*READING TEXT*:
What other features can you come up with? The posibilities in analyzing temporal vs frequency vs spatial information with respect to neural data is endless! :) Maybe you'll come up with the next best feature to distinguish these two classes and teach us something new about the brain! 

In [None]:
## Experiment with finding new features using PyEEG, scipy, numpy! 

## NeuroDSP (i.e. Neuro Digital Signal Processing)
These are a subset of methods from the library that do a lot of fancy signal processing math to give you these time series features about the signal. Stats, derivitives, and time series analysis can be applied to this to help you extract even more features from the neural data. Coupling of these features (i.e. having these features synchronize in time) have been studied to represent cross-brain mental functions such as multimodal sensory processing, memory encoding/decoding, and motor activity!
<br><br>
~ If you want to learn more about how amplitude and phase coupling can be applied to Motor Imagery classification: <br>
<b>Amplitude and phase coupling measures for feature extraction in an EEG-based brain–computer interface.</b> Qingguo, W. et al (2007)  https://iopscience.iop.org/article/10.1088/1741-2560/4/2/012/pdf

~ NeuroDSP is a project from the Voytek Lab here at UCSD! <br>
Cole, S., Donoghue, T., Gao, R., & Voytek, B. (2019). <b>NeuroDSP: A package for
neural digital signal processing.</b> Journal of Open Source Software, 4(36), 1272.
DOI: 10.21105/joss.01272 https://doi.org/10.21105/joss.01272

In [None]:
# Let's look at a single channel + trial, at alpha band
# Try changing this to different channels or signals :) 
sig = eeg_epoch_full_df['C3'][0]
alpha_range = (7, 12)

### >> Amplitude by time (instantaneous amplitude) 
This is defined as the power of the provided frequency band at a particular point in time.

*DATASET CONTENT*:
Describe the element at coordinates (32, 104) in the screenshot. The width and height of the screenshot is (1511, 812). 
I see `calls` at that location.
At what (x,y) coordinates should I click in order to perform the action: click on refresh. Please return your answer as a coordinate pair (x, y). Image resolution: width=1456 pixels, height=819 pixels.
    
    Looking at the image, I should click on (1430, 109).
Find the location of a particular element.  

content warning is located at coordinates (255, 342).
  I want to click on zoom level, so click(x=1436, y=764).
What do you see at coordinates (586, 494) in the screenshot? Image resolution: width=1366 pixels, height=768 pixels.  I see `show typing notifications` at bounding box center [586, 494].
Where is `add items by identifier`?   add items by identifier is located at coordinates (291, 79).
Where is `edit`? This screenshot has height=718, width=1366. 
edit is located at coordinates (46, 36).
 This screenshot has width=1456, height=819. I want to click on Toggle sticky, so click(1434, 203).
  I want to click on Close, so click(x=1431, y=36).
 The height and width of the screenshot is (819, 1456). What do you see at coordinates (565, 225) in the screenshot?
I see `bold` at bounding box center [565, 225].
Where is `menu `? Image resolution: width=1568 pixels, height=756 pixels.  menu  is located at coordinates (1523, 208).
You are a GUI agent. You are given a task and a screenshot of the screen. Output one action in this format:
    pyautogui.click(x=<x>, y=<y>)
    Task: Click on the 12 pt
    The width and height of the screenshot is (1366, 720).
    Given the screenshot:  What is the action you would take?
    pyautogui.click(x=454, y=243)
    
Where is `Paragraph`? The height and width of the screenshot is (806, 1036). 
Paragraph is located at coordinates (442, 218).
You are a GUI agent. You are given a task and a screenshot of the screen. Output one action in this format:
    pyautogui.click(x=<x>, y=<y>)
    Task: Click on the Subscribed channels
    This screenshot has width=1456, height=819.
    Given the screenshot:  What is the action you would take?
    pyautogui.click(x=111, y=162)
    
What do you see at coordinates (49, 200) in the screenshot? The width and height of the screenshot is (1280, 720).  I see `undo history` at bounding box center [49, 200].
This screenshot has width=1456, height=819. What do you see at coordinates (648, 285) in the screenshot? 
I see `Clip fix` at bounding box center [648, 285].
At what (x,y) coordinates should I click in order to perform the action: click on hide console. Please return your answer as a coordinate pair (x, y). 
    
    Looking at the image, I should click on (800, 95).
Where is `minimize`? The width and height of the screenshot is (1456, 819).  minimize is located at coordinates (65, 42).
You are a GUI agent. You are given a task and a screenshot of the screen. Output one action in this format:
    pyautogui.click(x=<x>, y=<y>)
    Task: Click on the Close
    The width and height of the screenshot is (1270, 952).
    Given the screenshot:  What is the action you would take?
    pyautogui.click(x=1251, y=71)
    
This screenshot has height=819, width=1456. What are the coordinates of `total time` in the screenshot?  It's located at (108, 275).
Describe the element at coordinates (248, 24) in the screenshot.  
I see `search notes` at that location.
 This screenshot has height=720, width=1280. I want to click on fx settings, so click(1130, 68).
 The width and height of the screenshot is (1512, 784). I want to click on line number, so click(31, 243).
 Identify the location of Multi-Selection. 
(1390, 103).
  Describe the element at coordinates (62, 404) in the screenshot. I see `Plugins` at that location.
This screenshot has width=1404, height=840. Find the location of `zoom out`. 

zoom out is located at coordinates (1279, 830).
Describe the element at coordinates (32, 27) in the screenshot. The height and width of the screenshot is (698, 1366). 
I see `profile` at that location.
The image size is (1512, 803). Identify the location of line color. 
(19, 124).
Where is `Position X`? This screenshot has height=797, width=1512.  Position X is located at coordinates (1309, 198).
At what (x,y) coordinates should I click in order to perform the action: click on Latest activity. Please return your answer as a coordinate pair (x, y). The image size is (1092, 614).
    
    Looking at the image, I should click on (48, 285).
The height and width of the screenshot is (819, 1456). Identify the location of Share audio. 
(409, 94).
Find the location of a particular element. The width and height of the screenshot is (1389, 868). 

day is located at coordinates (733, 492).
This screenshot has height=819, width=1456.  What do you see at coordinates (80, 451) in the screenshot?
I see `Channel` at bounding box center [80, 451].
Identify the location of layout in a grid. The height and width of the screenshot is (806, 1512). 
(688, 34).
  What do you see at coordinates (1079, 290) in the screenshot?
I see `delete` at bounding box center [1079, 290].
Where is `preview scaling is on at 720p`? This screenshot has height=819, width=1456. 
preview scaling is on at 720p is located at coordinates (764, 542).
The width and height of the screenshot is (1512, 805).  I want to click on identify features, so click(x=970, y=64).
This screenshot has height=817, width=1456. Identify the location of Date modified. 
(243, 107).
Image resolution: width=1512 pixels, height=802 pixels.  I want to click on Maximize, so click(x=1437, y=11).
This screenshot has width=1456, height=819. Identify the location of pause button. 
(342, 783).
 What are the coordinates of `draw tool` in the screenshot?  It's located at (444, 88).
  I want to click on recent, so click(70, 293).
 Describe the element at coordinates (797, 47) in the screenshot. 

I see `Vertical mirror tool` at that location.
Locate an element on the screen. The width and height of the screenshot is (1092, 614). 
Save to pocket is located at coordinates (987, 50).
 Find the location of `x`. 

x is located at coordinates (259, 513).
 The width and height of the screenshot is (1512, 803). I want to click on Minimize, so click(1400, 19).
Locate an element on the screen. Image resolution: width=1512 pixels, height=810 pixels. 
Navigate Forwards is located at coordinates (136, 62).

*SET OF TASKS*:
(a) Condense the paragraph in the text on EEG features that begins "These are a subset of methods" into a short bulleted list that keeps its main facts.
(b) Pick up the text on EEG features after its final sentence and carry it on.

*RESULTS OF THE TASKS*:
(a)
- The methods are a subset from the NeuroDSP library that use signal processing math to produce time series features about the signal.
- Stats, derivatives, and time series analysis can be applied to these to extract even more features from the neural data.
- Coupling of these features, meaning their synchronization in time, has been studied as a representation of cross-brain mental functions such as multimodal sensory processing, memory encoding/decoding, and motor activity.

(b)
In [None]:
# Calculate and plot alpha amplitude over time
amp = amp_by_time(sig, eeg_fs, alpha_range)
plt.figure(figsize=(15,2))
plt.plot(sig, label="EEG")
plt.plot(amp, label="amp over time")
plt.legend()
plt.title("Alpha power amplitude over time")
plt.show()

### >> Phase by time (instantaneous phase) 
This is defined as the phase of the signal over time. Phase is the angle of the sine wave that is represented by the frequency range. 

In [None]:
pha = phase_by_time(sig, eeg_fs, alpha_range)
plt.figure(figsize=(15,2))
plt.plot(sig, label="EEG")
plt.plot(pha, label="phase over time")
plt.legend()
plt.title("Instantaneous phase over time")
plt.show()

### >> Frequency by time (instantaneous frequency)
This is defined as the temporal derivative of instantaneous phase (i.e. how much does the phase change). 

In [None]:
i_f = freq_by_time(sig, eeg_fs, alpha_range)
plt.figure(figsize=(15,2))
plt.plot(sig, label="EEG")
plt.plot(i_f, label="freq over time")
plt.legend()
plt.title("Instantaneous frequency over time")
plt.show()

## Now you have many features to put into your Machine Learning algorithm or plot with statistics to find differences between the classes!